How does trust work?
Thu, 24 Aug 2000 08:21:47 -0700 (PDT)
I don't know if this is the right forum for this but I would like to
start off by thanking the contributors to GNUPG. This program has
been much easier to understand and use than PGP for me.
I have read the documentation for GNUPG and experimented with it a
bit, and I have a good system established for using it as long as I
make sure that no more than one key exists for a given user and I
fully trust those keys.
I am trying to make the next step in the learning process, using the
trust database to simplify the acceptance of new keys. My first
experiment went as follows:
I received a public key from Jim, which he told me was his "auth
key". I verified the fingerprint over the phone, added it to my
keyring, signed it, marked it as fully trusted, and updated the trust
database. The auth key does not expire.
Jim periodically sends me a new "communications key", with the same
UID, and, of course, a different key id.

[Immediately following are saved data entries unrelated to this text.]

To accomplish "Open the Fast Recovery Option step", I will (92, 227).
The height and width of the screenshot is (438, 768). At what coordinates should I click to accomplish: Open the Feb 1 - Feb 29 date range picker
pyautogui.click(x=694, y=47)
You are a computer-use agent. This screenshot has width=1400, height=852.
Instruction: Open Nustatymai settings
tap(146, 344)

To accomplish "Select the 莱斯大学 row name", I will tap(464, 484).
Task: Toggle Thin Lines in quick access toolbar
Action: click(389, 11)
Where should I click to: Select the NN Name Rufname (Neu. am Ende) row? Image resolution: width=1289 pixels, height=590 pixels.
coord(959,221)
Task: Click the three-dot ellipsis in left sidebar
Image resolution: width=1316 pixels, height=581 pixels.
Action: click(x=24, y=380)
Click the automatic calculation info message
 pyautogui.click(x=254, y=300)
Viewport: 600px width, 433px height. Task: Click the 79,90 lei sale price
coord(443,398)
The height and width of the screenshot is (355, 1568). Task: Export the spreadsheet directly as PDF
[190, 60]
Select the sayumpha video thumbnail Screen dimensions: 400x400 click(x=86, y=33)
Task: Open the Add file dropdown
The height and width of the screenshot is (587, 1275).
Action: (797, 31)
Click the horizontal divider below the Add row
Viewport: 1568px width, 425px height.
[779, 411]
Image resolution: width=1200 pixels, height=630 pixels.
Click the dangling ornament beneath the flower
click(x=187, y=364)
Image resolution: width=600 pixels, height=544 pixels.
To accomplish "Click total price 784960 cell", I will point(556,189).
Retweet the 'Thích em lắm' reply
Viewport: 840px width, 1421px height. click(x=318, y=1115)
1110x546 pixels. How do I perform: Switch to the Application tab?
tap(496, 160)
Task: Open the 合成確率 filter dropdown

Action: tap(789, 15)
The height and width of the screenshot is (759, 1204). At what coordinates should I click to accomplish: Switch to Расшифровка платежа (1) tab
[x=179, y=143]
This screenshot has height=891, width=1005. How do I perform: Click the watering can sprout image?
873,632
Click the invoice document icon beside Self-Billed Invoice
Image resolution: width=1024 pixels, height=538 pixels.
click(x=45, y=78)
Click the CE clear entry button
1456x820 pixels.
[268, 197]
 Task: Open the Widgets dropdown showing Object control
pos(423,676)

These communications keys
regularly expire, before which time I will receive a new
communications key from Jim. I am to encrypt all messages to Jim with
the current communications key he has sent me. Supposedly, I need
only add his communications key to my keyring and it will be trusted.
As I understand the trust database, a trust path should exist between
my secret key and all of Jim's communications keys, since I have
signed a fully trusted key of his UID. However, when I attempt to
encrypt a message to Jim's communications key, I am always told by GPG
that, in fact, a valid trust path to this key does not exist. This
causes me to take the extra(disconcerting) step of telling GPG that I
know what I'm doing before it will encrypt the key.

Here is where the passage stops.